*Supplied material:*
================

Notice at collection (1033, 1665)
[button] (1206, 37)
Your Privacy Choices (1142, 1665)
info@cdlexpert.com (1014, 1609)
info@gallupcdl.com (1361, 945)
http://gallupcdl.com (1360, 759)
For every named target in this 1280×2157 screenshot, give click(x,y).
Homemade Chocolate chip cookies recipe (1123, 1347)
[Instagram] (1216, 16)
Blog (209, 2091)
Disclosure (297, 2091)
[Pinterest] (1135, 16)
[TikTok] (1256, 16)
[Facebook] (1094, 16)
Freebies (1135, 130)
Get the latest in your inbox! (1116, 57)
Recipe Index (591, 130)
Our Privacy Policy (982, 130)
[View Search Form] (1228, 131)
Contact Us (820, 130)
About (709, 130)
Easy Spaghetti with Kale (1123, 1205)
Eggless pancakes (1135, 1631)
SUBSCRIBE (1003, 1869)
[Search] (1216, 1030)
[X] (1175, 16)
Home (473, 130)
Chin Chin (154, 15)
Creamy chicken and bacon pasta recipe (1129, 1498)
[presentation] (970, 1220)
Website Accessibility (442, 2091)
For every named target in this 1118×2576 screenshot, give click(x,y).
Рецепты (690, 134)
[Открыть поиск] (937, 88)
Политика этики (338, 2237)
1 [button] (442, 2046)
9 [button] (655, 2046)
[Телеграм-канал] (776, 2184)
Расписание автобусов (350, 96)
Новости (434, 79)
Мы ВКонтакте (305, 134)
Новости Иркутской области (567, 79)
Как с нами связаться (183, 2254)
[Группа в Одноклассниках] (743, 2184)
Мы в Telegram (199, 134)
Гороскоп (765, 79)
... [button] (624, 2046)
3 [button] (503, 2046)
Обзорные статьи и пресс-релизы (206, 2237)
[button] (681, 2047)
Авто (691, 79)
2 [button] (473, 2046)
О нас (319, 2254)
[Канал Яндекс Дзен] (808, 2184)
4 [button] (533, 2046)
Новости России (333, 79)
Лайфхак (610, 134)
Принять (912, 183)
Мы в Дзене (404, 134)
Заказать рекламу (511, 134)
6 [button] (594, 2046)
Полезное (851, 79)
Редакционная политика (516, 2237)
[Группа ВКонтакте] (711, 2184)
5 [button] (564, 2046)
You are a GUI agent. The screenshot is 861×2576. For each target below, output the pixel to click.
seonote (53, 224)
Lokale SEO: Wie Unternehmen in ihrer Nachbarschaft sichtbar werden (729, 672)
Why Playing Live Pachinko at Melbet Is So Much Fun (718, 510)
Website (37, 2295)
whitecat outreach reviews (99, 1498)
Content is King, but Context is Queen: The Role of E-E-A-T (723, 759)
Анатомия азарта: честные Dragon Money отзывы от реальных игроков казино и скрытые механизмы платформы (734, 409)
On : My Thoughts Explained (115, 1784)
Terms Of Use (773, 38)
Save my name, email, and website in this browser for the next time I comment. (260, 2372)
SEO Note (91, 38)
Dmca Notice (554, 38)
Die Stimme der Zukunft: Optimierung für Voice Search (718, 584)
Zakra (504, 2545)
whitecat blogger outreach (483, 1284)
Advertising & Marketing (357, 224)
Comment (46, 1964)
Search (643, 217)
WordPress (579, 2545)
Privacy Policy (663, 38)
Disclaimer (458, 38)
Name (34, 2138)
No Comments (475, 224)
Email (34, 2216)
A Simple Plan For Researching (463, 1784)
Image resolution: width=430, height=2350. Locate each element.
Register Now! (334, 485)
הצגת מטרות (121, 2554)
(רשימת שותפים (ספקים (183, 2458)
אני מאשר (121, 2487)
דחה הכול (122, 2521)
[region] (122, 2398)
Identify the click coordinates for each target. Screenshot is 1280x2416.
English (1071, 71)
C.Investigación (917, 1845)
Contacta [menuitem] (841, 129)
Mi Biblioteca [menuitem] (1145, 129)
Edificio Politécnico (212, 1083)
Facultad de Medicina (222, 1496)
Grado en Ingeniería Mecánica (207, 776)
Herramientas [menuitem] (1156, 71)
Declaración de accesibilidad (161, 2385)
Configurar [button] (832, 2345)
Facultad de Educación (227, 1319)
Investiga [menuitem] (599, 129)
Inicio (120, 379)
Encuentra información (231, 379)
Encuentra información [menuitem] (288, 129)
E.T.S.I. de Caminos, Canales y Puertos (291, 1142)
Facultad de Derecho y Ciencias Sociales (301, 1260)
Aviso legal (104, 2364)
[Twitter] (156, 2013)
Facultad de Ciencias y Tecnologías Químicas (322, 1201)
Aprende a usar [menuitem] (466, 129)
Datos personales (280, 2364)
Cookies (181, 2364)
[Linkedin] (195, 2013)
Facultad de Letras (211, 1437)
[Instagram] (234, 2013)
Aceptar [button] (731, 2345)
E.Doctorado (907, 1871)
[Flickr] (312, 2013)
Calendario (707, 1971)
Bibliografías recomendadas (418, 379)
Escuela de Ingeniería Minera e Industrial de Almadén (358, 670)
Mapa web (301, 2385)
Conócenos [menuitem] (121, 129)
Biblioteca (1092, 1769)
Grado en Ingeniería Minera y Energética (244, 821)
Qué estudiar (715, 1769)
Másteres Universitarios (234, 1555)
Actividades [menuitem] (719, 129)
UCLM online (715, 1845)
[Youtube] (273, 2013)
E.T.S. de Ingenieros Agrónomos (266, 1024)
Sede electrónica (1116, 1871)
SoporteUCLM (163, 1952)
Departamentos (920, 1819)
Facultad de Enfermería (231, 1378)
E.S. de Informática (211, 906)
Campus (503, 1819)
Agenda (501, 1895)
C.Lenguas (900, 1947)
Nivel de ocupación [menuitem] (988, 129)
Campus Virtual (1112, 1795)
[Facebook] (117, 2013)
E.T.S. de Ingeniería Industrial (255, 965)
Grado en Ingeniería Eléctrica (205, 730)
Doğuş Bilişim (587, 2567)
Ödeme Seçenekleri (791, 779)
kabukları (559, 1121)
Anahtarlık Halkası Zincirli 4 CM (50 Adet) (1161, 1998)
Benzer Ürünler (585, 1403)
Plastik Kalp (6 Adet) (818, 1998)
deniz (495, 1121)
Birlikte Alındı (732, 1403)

================

*Task item:*
Tally every line in the listing above that contains "button", then state only the total.

*Solved problem:*
12